→ **RECORDS FOR PROCESSING**

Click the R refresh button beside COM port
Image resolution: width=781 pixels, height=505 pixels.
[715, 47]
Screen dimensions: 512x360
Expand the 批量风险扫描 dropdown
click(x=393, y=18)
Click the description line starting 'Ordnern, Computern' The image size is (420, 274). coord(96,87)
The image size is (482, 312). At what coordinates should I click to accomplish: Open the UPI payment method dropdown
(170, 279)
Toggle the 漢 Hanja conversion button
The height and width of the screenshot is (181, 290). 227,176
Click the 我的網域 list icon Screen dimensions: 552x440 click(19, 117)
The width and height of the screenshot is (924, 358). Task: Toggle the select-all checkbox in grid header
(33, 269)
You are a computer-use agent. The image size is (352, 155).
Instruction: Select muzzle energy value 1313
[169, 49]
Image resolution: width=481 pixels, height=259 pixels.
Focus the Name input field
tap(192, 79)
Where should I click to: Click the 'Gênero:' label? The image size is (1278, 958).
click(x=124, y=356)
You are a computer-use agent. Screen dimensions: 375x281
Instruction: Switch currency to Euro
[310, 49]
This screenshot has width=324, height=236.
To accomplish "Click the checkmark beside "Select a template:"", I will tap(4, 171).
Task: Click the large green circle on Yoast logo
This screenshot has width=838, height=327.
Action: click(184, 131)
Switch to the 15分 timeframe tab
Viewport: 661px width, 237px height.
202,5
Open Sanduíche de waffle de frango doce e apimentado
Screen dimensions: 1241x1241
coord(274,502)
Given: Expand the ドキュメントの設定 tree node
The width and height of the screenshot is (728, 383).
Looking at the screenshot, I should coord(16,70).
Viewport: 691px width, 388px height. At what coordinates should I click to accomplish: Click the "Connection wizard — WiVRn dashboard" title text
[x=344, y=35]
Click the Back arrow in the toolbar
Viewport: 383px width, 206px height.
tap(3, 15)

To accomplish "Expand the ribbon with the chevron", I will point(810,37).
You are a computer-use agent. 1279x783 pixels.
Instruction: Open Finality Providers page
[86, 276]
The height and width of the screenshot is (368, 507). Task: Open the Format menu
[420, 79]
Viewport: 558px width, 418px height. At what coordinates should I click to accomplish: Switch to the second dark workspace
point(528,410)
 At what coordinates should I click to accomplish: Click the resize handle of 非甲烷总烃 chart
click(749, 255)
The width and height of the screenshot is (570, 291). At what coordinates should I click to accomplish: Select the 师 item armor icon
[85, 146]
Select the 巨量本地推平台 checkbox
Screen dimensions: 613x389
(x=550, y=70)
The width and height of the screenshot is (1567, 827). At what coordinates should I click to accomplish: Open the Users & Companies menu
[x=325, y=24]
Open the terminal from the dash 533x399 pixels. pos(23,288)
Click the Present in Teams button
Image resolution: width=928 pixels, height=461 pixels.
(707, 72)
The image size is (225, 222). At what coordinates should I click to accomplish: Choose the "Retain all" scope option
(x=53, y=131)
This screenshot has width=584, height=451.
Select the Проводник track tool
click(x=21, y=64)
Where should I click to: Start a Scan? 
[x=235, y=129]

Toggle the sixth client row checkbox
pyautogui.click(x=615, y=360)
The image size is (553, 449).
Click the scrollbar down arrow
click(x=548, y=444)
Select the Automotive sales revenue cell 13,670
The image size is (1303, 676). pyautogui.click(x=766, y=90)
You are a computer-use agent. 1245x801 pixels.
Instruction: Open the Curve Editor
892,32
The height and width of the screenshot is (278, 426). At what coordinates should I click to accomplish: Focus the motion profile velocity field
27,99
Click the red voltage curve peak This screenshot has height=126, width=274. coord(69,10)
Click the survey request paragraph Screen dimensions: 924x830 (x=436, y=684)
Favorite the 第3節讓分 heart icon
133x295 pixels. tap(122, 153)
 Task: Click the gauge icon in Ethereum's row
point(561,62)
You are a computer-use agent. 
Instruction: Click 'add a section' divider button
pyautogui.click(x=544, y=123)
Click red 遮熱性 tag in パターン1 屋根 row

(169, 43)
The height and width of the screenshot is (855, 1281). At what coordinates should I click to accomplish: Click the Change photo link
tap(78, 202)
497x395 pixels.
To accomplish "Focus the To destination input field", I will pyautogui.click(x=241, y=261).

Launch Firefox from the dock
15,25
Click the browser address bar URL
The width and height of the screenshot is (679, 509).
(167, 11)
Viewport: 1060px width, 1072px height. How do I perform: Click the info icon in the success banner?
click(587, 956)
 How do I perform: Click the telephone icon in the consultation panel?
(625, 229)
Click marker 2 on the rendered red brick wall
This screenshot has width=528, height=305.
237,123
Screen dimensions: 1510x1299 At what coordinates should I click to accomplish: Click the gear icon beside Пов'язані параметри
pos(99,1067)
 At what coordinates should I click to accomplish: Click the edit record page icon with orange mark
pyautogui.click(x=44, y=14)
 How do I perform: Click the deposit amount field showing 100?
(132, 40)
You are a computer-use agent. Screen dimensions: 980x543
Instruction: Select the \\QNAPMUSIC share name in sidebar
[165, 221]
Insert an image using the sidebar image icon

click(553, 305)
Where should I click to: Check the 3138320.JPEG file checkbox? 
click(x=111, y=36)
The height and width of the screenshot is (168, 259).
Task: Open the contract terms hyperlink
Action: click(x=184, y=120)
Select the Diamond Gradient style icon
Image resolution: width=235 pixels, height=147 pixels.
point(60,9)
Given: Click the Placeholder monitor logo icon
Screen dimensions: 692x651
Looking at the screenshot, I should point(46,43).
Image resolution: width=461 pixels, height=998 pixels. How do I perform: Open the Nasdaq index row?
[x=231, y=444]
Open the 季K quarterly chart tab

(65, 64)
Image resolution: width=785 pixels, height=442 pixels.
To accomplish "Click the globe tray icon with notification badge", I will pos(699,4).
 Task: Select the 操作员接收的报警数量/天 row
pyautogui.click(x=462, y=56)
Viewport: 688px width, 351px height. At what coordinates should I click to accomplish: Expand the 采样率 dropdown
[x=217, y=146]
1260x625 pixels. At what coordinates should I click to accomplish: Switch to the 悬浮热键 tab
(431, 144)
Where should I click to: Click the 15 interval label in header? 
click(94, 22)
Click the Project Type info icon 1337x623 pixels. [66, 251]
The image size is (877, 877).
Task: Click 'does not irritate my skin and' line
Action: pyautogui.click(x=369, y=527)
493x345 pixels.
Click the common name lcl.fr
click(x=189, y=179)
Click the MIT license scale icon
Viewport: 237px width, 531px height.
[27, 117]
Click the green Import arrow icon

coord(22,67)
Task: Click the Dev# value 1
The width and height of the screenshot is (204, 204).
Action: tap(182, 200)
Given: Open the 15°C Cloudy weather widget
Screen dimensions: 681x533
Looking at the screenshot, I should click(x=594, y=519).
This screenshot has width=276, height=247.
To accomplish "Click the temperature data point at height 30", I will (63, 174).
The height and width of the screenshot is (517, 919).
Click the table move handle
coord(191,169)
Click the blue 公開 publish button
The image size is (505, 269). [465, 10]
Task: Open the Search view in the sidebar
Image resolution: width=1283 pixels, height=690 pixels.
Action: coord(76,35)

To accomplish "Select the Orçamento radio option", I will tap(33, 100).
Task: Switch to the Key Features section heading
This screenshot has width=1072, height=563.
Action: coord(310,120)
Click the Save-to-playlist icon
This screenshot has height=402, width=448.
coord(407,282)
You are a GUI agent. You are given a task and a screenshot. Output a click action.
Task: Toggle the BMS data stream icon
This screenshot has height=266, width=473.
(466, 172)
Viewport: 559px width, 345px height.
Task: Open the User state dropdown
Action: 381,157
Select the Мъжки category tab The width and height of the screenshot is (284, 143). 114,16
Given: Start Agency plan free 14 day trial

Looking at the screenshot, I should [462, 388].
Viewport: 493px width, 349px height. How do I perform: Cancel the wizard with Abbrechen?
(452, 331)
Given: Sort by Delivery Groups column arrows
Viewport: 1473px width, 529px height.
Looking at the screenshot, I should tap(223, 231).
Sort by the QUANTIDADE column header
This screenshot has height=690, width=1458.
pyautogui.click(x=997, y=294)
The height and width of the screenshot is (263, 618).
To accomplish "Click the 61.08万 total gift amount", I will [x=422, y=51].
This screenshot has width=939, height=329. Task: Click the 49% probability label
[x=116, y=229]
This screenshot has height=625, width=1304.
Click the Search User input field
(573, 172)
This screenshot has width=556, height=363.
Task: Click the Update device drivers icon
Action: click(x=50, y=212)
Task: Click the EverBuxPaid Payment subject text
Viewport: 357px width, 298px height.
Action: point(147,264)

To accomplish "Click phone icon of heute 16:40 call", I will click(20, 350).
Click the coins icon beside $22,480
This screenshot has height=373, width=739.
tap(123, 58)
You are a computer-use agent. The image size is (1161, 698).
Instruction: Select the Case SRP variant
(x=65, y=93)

→ **WHAT YOU SHOULD DO**
Scan the material above for the word "data", and copy each line where it appears.

→ **SOLUTION TO THIS TASK**
To accomplish "Click the temperature data point at height 30", I will (63, 174).
Task: Toggle the BMS data stream icon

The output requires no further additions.